Grupo de países esbarra em entraves internos e falha na tentativa de pressionar Síria

Reuters

BAGDÁ. Com os mesmos impasses entre os países-membros sobre temas-chave, como a saída do presidente Bashar al-Assad e a ajuda armamentista aos rebeldes, a cúpula da Liga Árabe terminou ontem, em Bagdá, sem um avanço claro que pudesse elevar a pressão sobre o regime sírio. De concreto, apenas uma declaração de condenação à violência e de apoio ao plano de paz do enviado especial da ONU, Kofi Annan, o mesmo que Assad diz aceitar, mas que a comunidade internacional critica por ainda não ter sido colocado em prática.

Esvaziada - apenas nove de 22 chefes de Estado compareceram -, a reunião esbarrou em velhos entraves. Do presidente da Tunísia, Moncef Marzouki, veio o apelo mais explícito pela saída de Assad do poder. E dos majoritariamente sunitas Arábia Saudita e Qatar, a maior pressão por armar a oposição e pôr um fim ao regime, além de críticas ao anfitrião Iraque, que, ao lado da Argélia, deixou claro seu temor de que uma mudança de poder poderia alimentar a violência sectária na Síria.

- Nossa experiência no Iraque mostra que armar as duas partes do conflito levará a uma guerra regional e internacional na Síria. Isso abrirá caminho para uma intervenção armada estrangeira que atentaria contra a soberania de um país árabe irmão - advertiu o primeiro-ministro iraquiano, Nouri al-Maliki.

A cúpula foi marcada também por novos apelos a Assad para que aplique as propostas de Kofi Annan, que contam com o endosso do Conselho de Segurança da ONU. Apesar de o plano de paz falar num cessar-fogo e em liberdade de expressão e manifestação, só ontem foram mais de 40 mortes em território sírio, a maioria em Homs e nos subúrbios de Damasco. Também houve confrontos em Aleppo e Hama e mais repressão a manifestações pacíficas de civis.

O chefe da Liga Árabe, Nabil el-Araby, disse que a solução para o conflito está nas mãos do regime sírio, e, também em Bagdá, o secretário-geral da ONU, Ban Ki-moon, pediu que as palavras de Assad sejam transformadas em ações. Suspensa do grupo desde novembro passado, a Síria deixou claro que ignoraria qualquer decisão tomada em conjunto pelos árabes.

ONU diz que mais de 1 milhão precisam de ajuda humanitária

A reunião acabou mais carregada de simbolismo do que de medidas práticas.

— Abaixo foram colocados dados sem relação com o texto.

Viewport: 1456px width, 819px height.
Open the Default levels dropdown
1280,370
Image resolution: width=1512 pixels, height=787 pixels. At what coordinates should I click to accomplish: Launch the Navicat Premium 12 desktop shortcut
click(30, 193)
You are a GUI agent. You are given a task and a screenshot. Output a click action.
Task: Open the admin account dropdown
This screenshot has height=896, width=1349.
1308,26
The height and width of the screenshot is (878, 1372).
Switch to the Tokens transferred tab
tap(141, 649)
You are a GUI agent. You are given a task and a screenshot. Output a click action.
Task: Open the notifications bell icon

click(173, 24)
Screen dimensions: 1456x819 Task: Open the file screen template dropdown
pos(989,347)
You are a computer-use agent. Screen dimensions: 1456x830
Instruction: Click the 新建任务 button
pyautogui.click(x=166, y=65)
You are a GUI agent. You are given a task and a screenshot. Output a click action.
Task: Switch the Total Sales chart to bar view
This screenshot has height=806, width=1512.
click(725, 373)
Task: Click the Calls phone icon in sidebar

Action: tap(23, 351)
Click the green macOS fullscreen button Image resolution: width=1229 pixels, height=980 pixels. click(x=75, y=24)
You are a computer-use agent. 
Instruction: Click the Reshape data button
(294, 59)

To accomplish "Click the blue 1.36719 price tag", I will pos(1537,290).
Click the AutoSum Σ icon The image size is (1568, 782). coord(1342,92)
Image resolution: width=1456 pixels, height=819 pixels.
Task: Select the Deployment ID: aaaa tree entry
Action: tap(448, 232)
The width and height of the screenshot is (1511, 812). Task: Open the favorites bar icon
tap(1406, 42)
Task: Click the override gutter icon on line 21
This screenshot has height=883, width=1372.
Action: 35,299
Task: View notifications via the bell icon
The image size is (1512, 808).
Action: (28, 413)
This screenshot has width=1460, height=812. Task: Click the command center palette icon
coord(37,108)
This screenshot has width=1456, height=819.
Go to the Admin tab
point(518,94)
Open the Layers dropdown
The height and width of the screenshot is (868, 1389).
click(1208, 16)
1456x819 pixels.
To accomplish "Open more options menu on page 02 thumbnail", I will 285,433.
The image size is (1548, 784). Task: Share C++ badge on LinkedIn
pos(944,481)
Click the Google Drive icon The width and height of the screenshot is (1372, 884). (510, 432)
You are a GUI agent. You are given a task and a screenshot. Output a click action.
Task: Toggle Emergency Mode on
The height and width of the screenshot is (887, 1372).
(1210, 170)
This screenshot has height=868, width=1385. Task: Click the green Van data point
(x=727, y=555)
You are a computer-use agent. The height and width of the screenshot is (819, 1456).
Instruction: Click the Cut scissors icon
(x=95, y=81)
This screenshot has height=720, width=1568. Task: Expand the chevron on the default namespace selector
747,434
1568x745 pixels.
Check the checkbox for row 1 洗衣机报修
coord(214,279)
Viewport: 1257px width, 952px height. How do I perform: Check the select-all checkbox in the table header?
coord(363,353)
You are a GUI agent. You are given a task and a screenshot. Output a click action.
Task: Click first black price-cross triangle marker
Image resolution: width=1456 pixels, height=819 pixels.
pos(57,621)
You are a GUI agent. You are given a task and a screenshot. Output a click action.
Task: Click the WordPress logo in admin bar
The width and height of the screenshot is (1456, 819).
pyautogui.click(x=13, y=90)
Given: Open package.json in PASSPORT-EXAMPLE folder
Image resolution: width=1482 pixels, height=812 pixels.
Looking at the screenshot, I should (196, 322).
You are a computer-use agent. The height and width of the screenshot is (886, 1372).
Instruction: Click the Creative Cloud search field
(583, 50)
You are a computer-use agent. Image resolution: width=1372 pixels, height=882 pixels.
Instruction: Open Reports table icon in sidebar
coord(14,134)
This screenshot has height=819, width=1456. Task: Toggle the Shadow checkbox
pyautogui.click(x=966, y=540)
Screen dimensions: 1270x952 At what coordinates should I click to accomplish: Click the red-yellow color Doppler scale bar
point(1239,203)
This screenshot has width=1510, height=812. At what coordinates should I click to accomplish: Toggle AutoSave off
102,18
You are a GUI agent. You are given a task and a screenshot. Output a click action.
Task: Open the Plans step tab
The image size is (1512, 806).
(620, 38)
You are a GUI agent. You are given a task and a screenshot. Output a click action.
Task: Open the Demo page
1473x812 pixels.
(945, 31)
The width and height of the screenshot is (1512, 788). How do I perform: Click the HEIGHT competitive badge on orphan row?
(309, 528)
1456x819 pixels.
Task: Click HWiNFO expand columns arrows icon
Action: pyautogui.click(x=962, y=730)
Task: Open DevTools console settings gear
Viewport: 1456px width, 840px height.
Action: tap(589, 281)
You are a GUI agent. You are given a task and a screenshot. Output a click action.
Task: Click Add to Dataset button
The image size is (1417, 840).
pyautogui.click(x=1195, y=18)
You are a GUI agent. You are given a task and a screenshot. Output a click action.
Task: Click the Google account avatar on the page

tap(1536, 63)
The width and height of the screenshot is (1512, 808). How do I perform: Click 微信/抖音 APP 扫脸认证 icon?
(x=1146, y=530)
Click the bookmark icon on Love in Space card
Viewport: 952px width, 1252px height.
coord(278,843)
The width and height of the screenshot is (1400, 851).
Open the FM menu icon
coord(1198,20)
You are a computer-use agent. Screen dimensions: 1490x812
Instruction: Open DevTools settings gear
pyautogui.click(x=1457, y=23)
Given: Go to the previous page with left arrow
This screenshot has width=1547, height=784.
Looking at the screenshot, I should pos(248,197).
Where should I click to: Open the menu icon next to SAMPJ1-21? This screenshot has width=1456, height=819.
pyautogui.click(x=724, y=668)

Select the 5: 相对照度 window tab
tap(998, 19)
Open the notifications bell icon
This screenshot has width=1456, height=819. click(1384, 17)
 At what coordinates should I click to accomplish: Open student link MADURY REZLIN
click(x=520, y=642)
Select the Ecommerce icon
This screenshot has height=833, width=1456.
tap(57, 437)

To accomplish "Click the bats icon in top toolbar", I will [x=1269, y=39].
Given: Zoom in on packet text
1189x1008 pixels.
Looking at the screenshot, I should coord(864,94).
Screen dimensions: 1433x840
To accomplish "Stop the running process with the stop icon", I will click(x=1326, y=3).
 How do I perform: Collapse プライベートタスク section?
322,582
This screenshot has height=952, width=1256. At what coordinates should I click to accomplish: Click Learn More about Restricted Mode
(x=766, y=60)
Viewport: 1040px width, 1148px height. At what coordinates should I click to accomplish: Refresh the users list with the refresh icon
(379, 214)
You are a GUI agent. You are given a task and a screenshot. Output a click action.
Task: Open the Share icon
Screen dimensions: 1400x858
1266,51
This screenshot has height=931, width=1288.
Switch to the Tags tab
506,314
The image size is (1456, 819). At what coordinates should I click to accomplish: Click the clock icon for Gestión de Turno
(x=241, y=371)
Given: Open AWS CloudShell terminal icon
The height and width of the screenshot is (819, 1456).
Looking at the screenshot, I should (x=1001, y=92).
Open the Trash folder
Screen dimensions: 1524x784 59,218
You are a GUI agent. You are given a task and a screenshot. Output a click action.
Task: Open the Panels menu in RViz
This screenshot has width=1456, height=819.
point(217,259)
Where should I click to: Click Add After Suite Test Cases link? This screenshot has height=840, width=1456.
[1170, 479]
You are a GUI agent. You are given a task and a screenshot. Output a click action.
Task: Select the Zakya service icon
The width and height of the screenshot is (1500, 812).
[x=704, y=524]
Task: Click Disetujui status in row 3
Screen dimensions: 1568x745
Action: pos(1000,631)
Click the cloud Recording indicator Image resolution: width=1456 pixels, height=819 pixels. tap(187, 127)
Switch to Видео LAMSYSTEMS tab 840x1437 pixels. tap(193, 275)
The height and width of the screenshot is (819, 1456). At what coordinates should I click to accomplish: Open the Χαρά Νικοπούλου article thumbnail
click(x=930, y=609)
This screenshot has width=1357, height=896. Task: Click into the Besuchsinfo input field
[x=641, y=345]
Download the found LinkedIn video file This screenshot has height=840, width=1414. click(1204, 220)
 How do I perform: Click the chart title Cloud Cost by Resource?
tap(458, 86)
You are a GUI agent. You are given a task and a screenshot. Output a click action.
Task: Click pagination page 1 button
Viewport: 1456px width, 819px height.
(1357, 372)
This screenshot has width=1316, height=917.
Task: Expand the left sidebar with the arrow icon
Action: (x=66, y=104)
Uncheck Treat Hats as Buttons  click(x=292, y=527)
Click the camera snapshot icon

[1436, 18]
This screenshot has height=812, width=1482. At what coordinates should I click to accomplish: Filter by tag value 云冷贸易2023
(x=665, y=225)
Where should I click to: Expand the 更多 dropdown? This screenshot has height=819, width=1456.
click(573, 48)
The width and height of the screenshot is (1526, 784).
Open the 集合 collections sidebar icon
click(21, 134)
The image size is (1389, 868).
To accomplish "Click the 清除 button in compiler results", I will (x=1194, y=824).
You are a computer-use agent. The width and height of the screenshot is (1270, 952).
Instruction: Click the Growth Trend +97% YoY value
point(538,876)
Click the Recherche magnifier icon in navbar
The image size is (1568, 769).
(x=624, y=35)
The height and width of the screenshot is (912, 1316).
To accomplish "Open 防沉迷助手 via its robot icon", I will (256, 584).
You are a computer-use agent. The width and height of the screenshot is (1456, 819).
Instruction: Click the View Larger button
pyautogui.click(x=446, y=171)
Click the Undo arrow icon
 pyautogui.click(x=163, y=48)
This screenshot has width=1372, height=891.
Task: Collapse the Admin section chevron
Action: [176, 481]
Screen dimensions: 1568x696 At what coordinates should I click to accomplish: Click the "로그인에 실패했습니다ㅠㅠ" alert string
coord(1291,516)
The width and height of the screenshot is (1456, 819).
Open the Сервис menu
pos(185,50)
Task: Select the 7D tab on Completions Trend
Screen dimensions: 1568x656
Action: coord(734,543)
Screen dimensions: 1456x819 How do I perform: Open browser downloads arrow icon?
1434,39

O encontro foi o primeiro da Liga Árabe desde o início da Primavera Árabe, sem os nomes que durante décadas centralizavam os debates, como Muamar Kadafi e Hosni Mubarak.

E foi também a primeira vez em mais de 20 anos que Bagdá recebeu uma cúpula desse porte e que um chefe de Estado do Kwait, o emir Sabah Ahmad al-Sabah, visitou o país. O enorme aparato de segurança montado pelas autoridades em Bagdá não impediu, no entanto, que três foguetes atingissem os arredores do local da cúpula, mas sem deixar vítimas.

Ontem, o relatório de uma missão técnica da ONU concluiu que pelo menos um milhão de sírios precisam atualmente de ajuda humanitária. E a Unesco alertou para o risco imposto pelo conflito aos seis locais sírios declarados Patrimônio da Humanidade.